Abstract:Background: Motor neurone disease (MND) places a significant burden on patients, their carers, and healthcare systems. Objective(s): To estimate health utilities and costs of MND within the UK setting. Method(s): Patients with MND, recruited via 22 regional clinics, completed a postal questionnaire of a cost and quality-of-life survey. Health outcome assessment included the EuroQoL (EQ)-5D-5L, EQ-5D-visual analogue scale, Amyotrophic Lateral Sclerosis Utility Index, and the Amyotrophic Lateral Sclerosis Functional Rating Scale-Revised.

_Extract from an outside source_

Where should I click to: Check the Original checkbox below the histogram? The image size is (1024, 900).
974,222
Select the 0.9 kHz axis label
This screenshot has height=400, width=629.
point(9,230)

Clinical staging was based on the Kings and Milano-Torino (MiToS) systems. The questionnaire asked about patients’ use of primary, secondary, and community care services in the previous 3 months. Variability in total costs was examined using regression models. Result(s): 595 patients were included in the health utility analysis, of whom 584 patients also completed a resource use questionnaire. Mean health utility decreased and costs increased between consecutive Kings stages, from 0.76 (95% CI 0.71-0.80) and 1096 (757-1240) in Kings stage 1, to 0.50 (0.45-0.54) and 3311 (2666-4151) in stage 4, respectively. The changes by MiToS stages were from 0.71 (0.69-0.73) and 1115 (937-1130) in MiToS stage 0, to 0.25 (0.07-0.42) and 2899 (2190-3840) in stage 2. Kings stages 3 and 4 and MiToS stages 1 and 2, respectively, were significant in explaining variability in total costs. Conclusion(s): The impact of MND on health utilities and costs differs by disease severity. The data provided here can be used in cost-effectiveness analyses and to inform decision-making regarding healthcare provision for people with MND.